There are only a few places in the world that serve Duck a la Presse, including La Tour d’Argent in Paris, Otto’s in London, Daniel in New York City, and my house down in Texas. My father bought the duck press some thirty years ago. Last time my husband and I were home they brushed off the brass, ordered ducks and about 50 lbs of duck fat from D’Artagnan (www.dartagnan.com), and started pressing. I can’t boil water, but I can watch, so as follows (vegetarians be warned):
The process actually begins some few days prior to cooking. We liquidated three ducks and reduced the stock down to about one cup, to which we added Marsala, Brandy and Madeira.

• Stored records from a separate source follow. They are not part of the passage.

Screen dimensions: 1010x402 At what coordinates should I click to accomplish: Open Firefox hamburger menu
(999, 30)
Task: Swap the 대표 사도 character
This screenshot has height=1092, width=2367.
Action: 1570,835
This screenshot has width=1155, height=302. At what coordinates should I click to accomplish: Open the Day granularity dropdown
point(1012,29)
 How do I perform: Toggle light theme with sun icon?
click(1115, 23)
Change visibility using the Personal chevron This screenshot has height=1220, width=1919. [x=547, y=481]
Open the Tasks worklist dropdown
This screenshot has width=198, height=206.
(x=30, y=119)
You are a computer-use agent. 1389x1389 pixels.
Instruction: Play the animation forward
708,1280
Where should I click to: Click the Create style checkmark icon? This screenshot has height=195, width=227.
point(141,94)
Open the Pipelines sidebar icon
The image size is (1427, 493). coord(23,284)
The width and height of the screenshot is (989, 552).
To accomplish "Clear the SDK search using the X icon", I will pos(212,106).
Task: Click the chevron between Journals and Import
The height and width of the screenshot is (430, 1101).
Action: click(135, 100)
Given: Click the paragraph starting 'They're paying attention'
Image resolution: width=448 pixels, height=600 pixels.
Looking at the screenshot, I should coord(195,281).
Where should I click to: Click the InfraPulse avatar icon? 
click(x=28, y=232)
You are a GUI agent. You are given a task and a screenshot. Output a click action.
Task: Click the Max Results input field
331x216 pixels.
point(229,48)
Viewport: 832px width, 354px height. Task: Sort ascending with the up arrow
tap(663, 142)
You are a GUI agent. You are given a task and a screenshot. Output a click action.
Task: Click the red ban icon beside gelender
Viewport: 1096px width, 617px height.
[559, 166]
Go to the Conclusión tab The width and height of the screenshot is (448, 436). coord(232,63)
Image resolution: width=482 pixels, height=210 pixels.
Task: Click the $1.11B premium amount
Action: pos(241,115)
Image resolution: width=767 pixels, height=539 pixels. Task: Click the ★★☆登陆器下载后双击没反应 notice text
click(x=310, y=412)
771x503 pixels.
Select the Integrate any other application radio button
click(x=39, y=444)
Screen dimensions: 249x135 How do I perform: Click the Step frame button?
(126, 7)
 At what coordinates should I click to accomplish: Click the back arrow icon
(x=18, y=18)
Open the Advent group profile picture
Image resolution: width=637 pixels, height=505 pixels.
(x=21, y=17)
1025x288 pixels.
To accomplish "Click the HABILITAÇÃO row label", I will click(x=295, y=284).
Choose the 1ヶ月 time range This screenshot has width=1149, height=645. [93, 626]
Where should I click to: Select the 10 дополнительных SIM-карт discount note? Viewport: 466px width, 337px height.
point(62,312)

The day itself you begin by partially roasting a whole duck. We scored the skin and cooked it for about ten minutes in our wood-burning bread oven. You then chop it up (carnage will ensue—I’m still cleaning duck off of the ceiling) put the breasts aside to finish roasting, and put the rest into the press. You twist the wheel to extract the juice, and may need a few hands to twist the press, hold it and catch the juice in a pan. You add the juice and, traditionally, the duck liver to the sauce to thicken it, reduce it further, and pour it over the finished breasts to serve!
It may not be a process for the faint of heart or the short-of-time, and a duck press may not be your average kitchen utensil, but the effort is more than worth the product. We served it with puffed potatoes cooked in duck fat. The sauce was good enough to drink.